Pour le dirigeant druze Walid Joumblatt, la mort du général Hassan porte un coup à la sécurité du Liban.

"Il était notre protecteur. C'est un coup sévère mais nous n'avons pas peur et nous ne devrions accuser personne au Liban même, afin de ne pas donner à Assad une excuse pour s'emparer du Liban", a-t-il dit.

"Il y a un service de renseignement qui est très bien implanté au Liban, c'est le service syrien. Il y a plus d'un Michel Samaha dans notre pays", a poursuivi le chef druze.

UNE ÉNORME EXPLOSION

Le général Hassan, qui était rentré jeudi soir d'un voyage en Allemagne, avait aidé à déjouer plusieurs tentatives d'assassinat contre des personnalités anti-Assad au Liban.

Le Liban, où les plus hautes fonctions sont réparties selon des critères confessionnels, est en proie depuis le début de l'année à des tensions entre partisans et adversaires du président Assad.

A l'annonce de la mort du général Hassan, des membres de la communauté sunnite ont manifesté dans plusieurs régions du pays.

Amine Gemayel, président des Phalanges et adversaire résolu du président syrien, a condamné l'attentat.

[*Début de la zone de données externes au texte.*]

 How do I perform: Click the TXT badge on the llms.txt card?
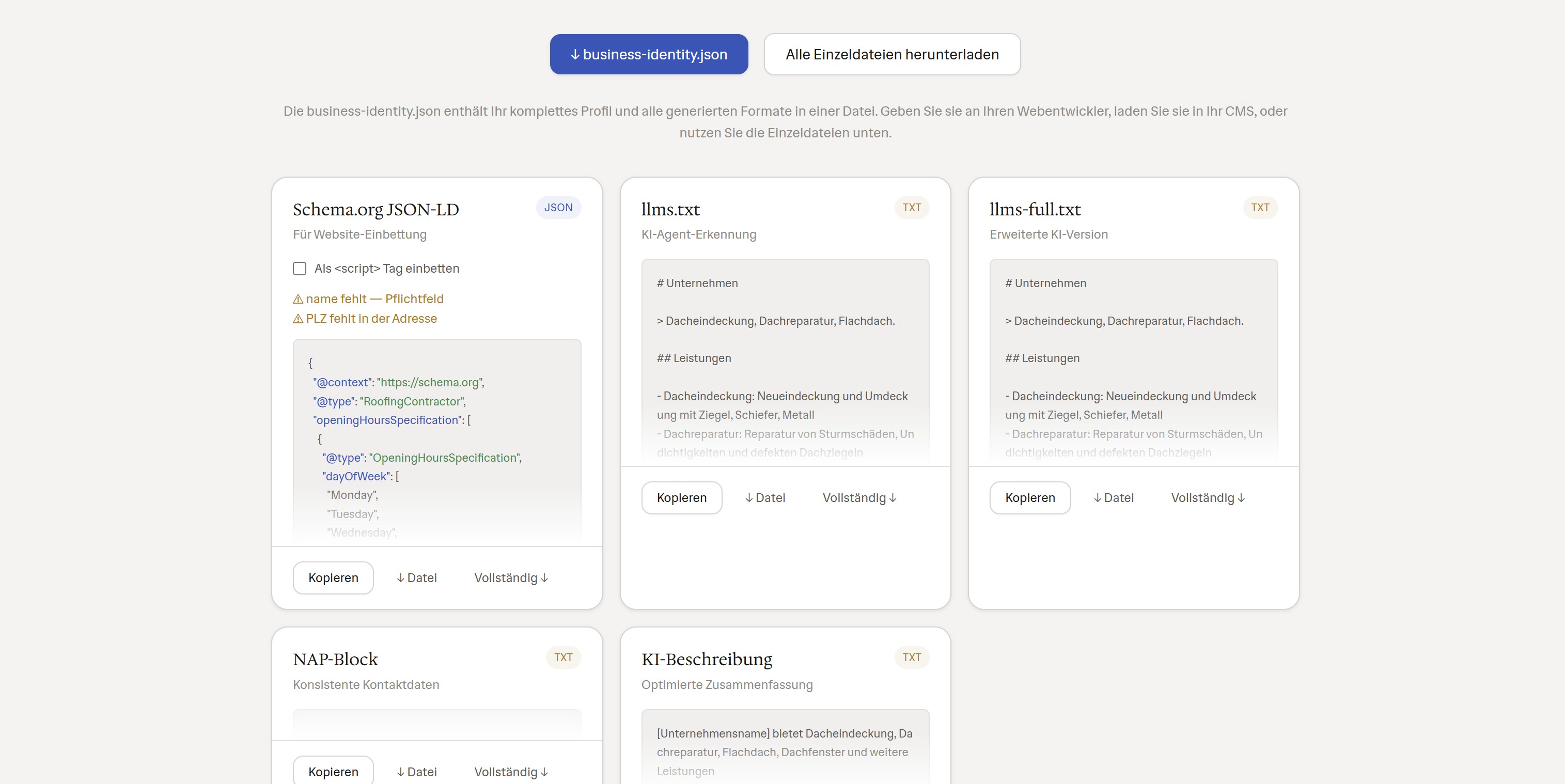[x=911, y=207]
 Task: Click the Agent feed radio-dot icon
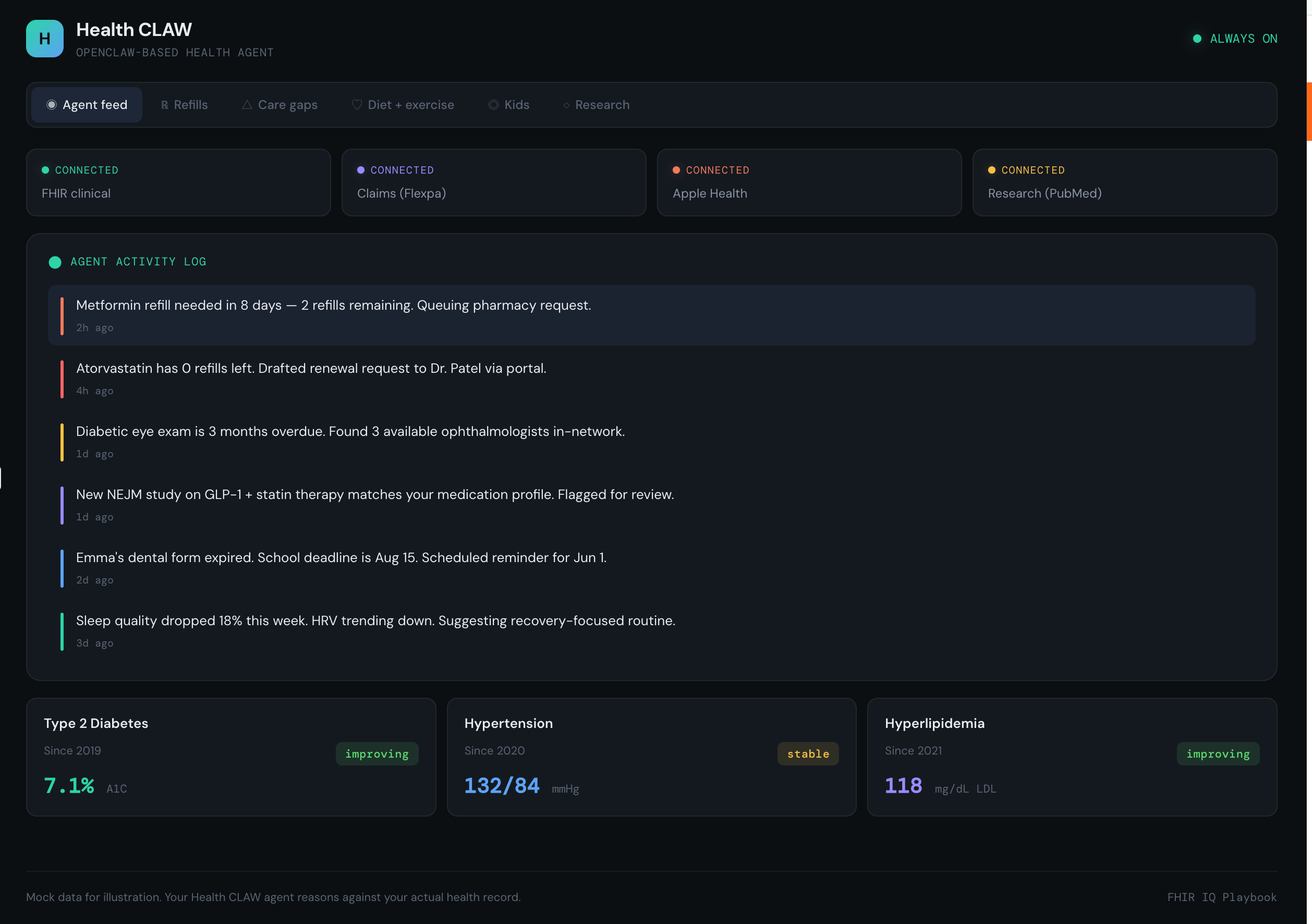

"Que l'Etat protège les citoyens. Nous ne tolérerons aucune procrastination en la matière, nous ne pouvons pas continuer ainsi. Nous mettons en garde depuis un an. Assez!", a dit Amine Gemayel, dont les frères Bachir et Pierre ont été assassinés, le premier en septembre 1982, le second en novembre 2006.

Dans un communiqué, le Premier ministre Najib Mikati a déclaré que les autorités recherchaient les auteurs de l'attentat et que ceux-ci seraient condamnés.

L'explosion a fortement endommagé la façade d'un immeuble de plusieurs étages dans le quartier majoritairement chrétien d'Achrafieh, près de la place Sassine. La rue était jonchée de carcasses de voitures et de gravats, signes de la puissance de l'attentat.

Des ambulances ont convergé vers les lieux de la déflagration, survenue en pleine heure de pointe alors que de nombreux parents venaient chercher leurs enfants à l'école.

La Syrie, gouvernée par la minorité alaouite, a longtemps exercé une tutelle de fait sur le Liban après la guerre civile. Elle a dû mettre un terme officiel à sa présence militaire chez son voisin après l'attentat contre Rafic Hariri.

"TENTATIVE DE DÉSTABILISATION"

Les partisans de Hariri ont accusé la Syrie et le Hezbollah chiite d'être les commanditaires de l'attentat de février 2005. Le Tribunal spécial pour le Liban mis en place par les Nations unies après sa mort a inculpé quatre suspects, membres du Hezbollah.

Le dernier attentat en date dans la capitale libanaise remontait à 2008. Il avait fait trois morts et endommagé un véhicule diplomatique américain.

La guerre civile qui a éclaté en Syrie à la suite du soulèvement contre le régime Assad en mars 2011 a ravivé les tensions au Liban entre mouvements politiques et communautés confessionnelles, notamment à Tripoli, théâtre d'affrontements armés cette année.

Nabil Boumonsef, éditorialiste au journal libanais An Nahar, a exprimé sa crainte sur l'évolution de la situation au Liban: "Ils avaient mis en garde au sujet des conséquences de la crise syrienne et les voici. Qui a fait ça et pourquoi, personne ne le sait mais ce qui est certain, c'est que cela ne peut pas être isolé de ce qui se passe en Syrie."

A Damas, le ministre de l'Information, Omrane al Zoabie, a déclaré que le régime syrien condamnait "cette explosion terroriste et toutes ces explosions où qu'elles se produisent. Rien ne les justifie."

A Paris, le président François Hollande a appelé les responsables politiques libanais à protéger le pays "de toutes les tentatives de déstabilisation, d'où qu'elles viennent".

"Plus que jamais il importe que le Liban reste à l'écart des tensions régionales", a déclaré pour sa part le ministre des Affaires étrangères Laurent Fabius.

Le gouvernement américain a aussi condamné l'assassinat et dit son inquiétude de voir le conflit syrien s'internationaliser.